Brought to the surface, the animal was placed in the darkened laboratory aboard the research vessel Western Flyer – where, to the researchers’ surprise, a gentle touch caused it to emit a blue-green glow.

“The sponge was left in the sampler after everybody picked animals of interest,” said the scientist who made the discovery, Séverine Martini of the Mediterranean Institute of Oceanography in Marseille.

“I was working on the benthic list of bioluminescent organisms at that time and tested everything I could. I decided to try this one; we had no idea what it was at that time. When I stimulated it, it was clearly bright and lasting for several seconds.”

Many deep-sea animals glow, but sponges had always been considered an exception before.
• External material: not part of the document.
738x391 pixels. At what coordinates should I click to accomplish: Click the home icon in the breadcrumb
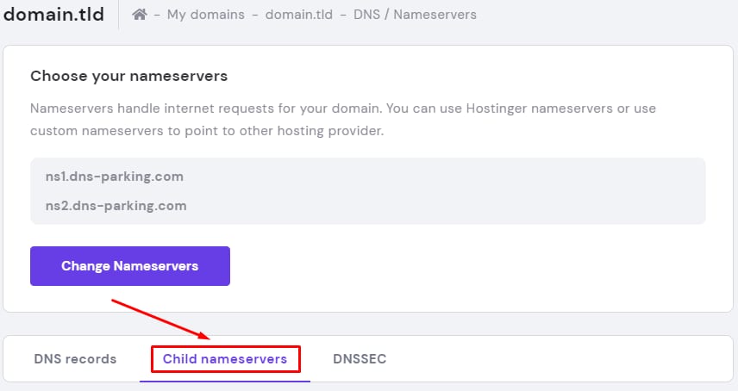click(140, 15)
Some that appeared luminous turned out to contain glowing bacteria, or had eaten or been colonised by bioluminecent animals – which is how so many deep-sea animals are able to shine.

Martini, with study co-author Carrin Schultz of the University of California and MBARI marine biologists has now demonstrated that the sponge contains coelenterazine, the key chemical needed to create light, as used by other marine organisms from jellyfish to cephalopods.
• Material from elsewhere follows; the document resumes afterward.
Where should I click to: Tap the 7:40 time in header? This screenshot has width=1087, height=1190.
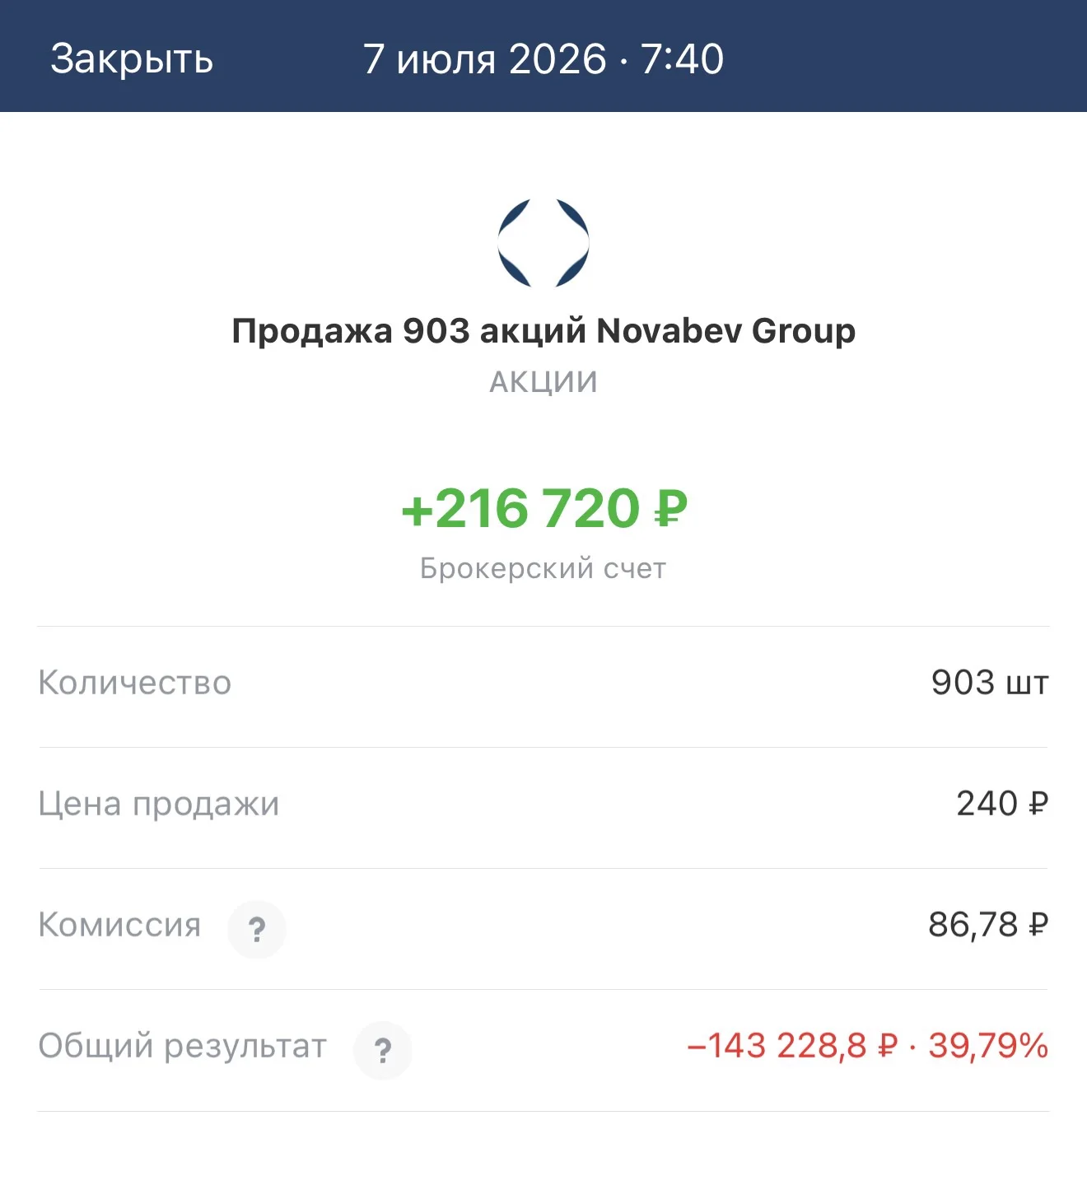(x=683, y=59)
“This finding is pretty spectacular evolutionarily in that we don’t know of any other sponge that has been shown to use coelenterazine, let alone clearly shown to be bioluminescent,” said Schultz.
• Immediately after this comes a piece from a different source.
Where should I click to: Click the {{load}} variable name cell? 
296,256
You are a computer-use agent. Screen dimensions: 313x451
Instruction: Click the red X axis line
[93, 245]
The ROV cameras had not been sensitive enough to detect light coming from the sponge and five others collected later, but a low-light video camera was able to capture the top, filaments and stalk of each sponge glowing brightly enough when touched to be easily visible to the naked eye for 5-10 seconds.

The initial discovery was made in 2017, although the study has been published only this month in Frontiers in Marine Science.

“After Séverine identified that the sponges were bioluminescent, it took us several years and three research expeditions to piece together what was going on biochemically,” said Schultz. “During each cruise, we could only collect two or three sponges… in the end, all of the evidence pointed toward the sponge not using a bacterial symbiont for bioluminescence but using chemicals and enzymes from its own cells to produce light.

“In the future, we will determine if the genes required for bioluminescence are encoded in the sponge genome, and will use that information to learn more about how this species evolved the ability to make its own light.”

The researchers hope to establish what benefit the sponges derive from being bioluminescent only on contact – whether it’s a tactic to deter predators or to attract prey. With food scarce in the deep ocean, such sponges have evolved to be carnivorous, catching passing prey on tiny hooks on their surface.